WELCOME TO PINE HILL

WELCOME TO PINE HILL

(director/writer: Keith Miller; screenwriter: story by Keith Miller; cinematographers: Alex Mallis/Lily Henderson/Begonia Colomar; editor: Keith Miller; music: Michael Rosen; cast: Shannon Harper (Shannon /Abu), Keith Miller (Keith), Mary Meyers (Mother), Ernest Bastien (Friend #1); Runtime: 81; MPAA Rating: NR; producers: Elisabeth Holm/Keith Miller; Oscilloscope Laboratories; 2012)

The urban angst over the city’s diversity seems authentic.”

Reviewed by Dennis Schwartz

Keith Miller (“The Visit”) is the writer-director of this slice-of-life drama, that mixes together fiction and reality in its semi-improvised presentation. It’s a follow-up to his 2010 Prince William short. The pic opens with the white director walking his dog at night in Pine Hill and encountering a burly black Pine Hill, Brooklyn neighbor, Shannon Harper, a former drug dealer gone legit as a midtown insurance adjustor by day, bouncer by night, who claims that’s his lost dog and wants it back. Shannon claims he owned the dog until it got loose two months ago and the nervous Keith tries to find a way to keep the dog, even if means shelling out $250.

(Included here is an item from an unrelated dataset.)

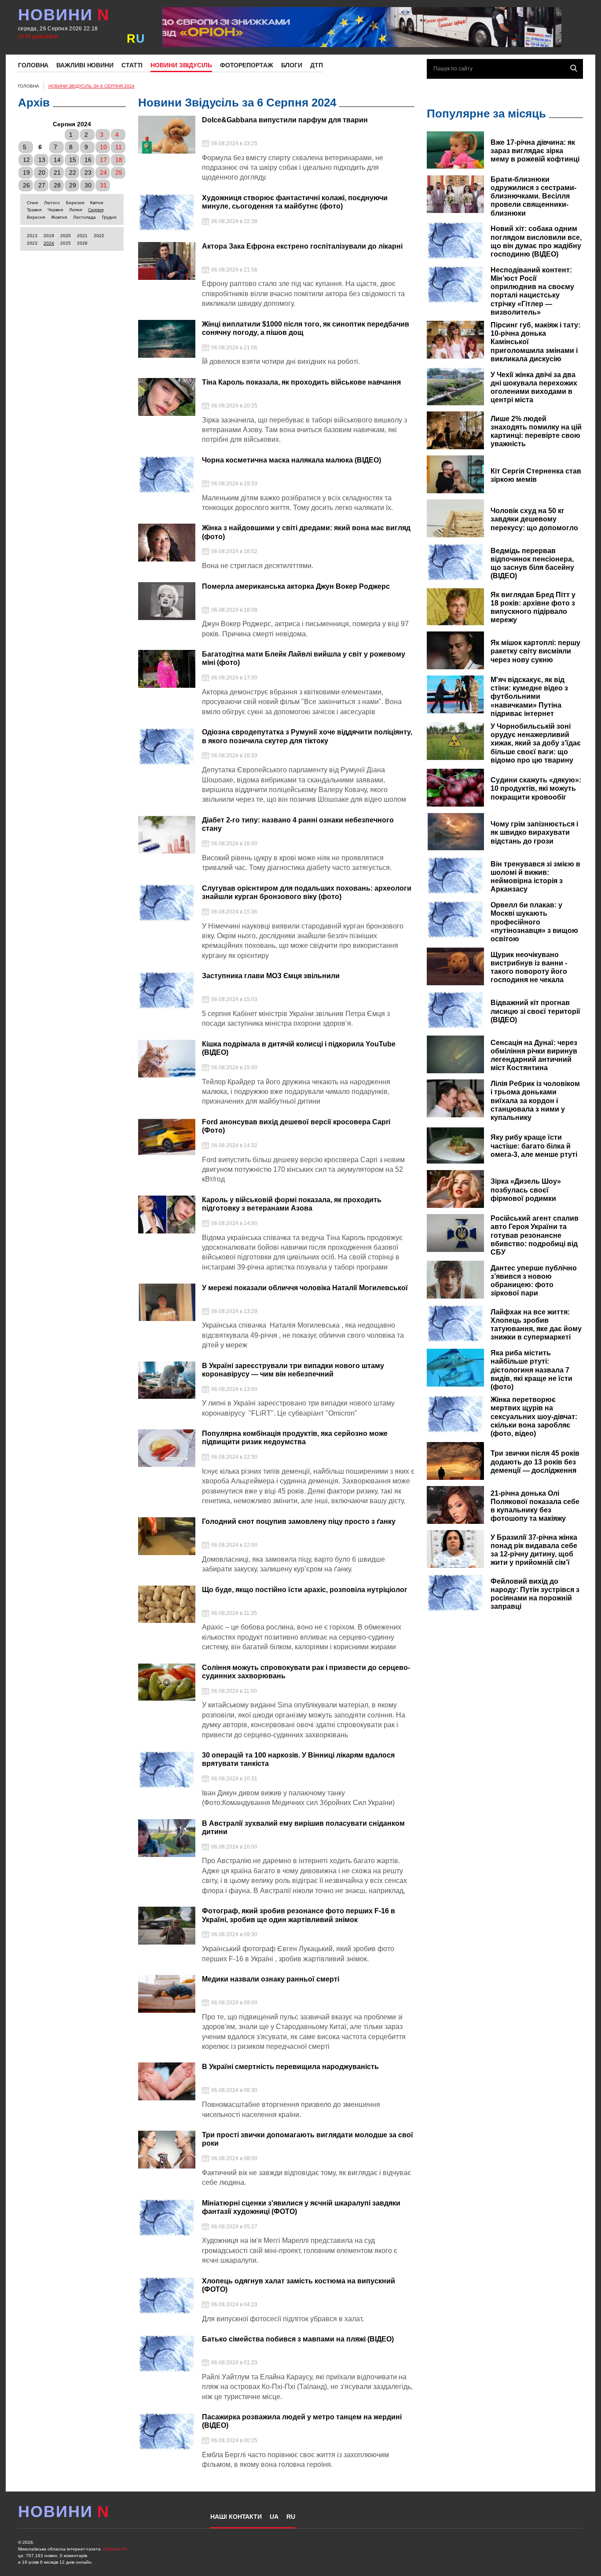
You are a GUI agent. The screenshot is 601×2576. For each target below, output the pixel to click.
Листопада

The cheaply made short was the winner of the jury prize for best feature at the 2012 Slamdance Film Festival.

The story turns on Shannon receiving a life-threatening cancer report and thereby trying to square things with friends, family and his former criminal associates without telling them of his immanent death. It concludes with Shannon inexplicably hitting the hiking trails of the Catskill Mountains for the first time and it concludes with the dying cancer patient vanishing into the woods at nightfall.

The soft-spoken giant African-American is a menacing figure, as he appears easygoing but gives off possible bad guyvibes.

The dialogue is stilted and the viewing from the shaky handheld camera is annoying, but the urban angst over the city’s diversity seems authentic and the intimate performance by Shannon gives the pic an edge.